··· Extracted material
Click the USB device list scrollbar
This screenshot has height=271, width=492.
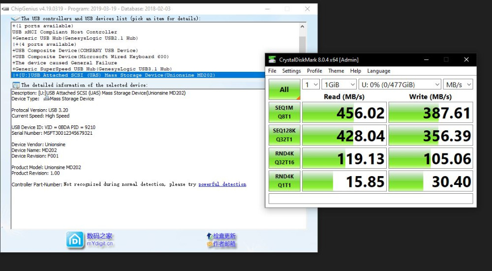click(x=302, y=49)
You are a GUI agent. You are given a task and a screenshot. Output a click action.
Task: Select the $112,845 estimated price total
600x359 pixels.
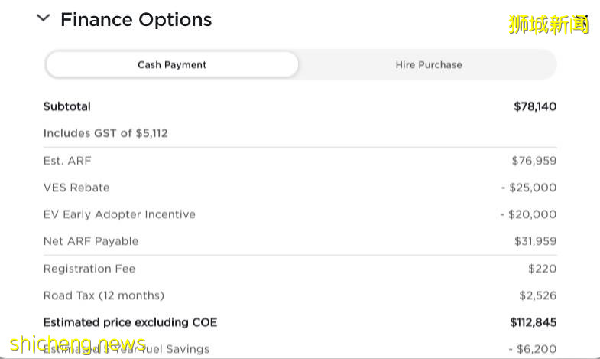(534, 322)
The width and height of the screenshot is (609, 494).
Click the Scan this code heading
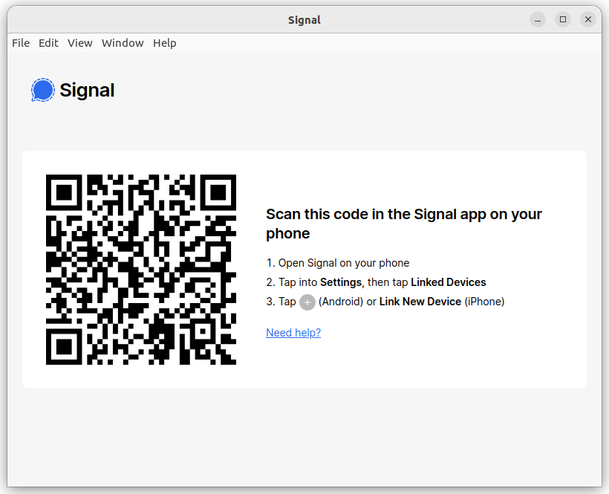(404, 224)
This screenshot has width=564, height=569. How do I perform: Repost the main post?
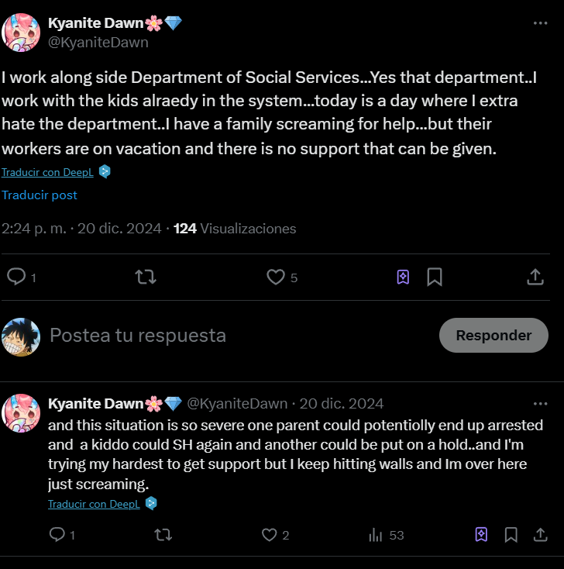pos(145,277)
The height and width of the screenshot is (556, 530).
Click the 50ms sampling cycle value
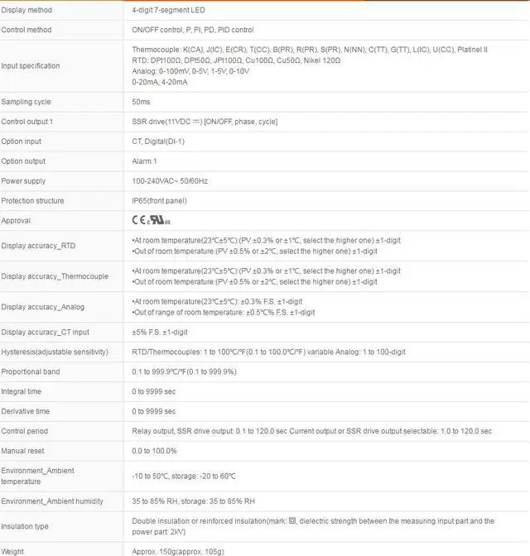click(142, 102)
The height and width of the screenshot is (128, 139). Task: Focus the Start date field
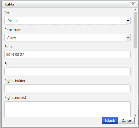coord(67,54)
······
Requirement: Write out again every line above exactly as given; the pictures do not belong in the copy.

Response for this exercise:
Click the USB device list scrollbar
This screenshot has height=271, width=492.
click(x=302, y=49)
You are a GUI agent. You are given a task and a screenshot. Output a click action.
Task: Select the $112,845 estimated price total
600x359 pixels.
(534, 322)
The width and height of the screenshot is (609, 494).
Click the Scan this code heading
(404, 224)
This screenshot has width=564, height=569. How do I perform: Repost the main post?
pos(145,277)
The height and width of the screenshot is (556, 530).
Click the 50ms sampling cycle value
click(142, 102)
The height and width of the screenshot is (128, 139). Task: Focus the Start date field
coord(67,54)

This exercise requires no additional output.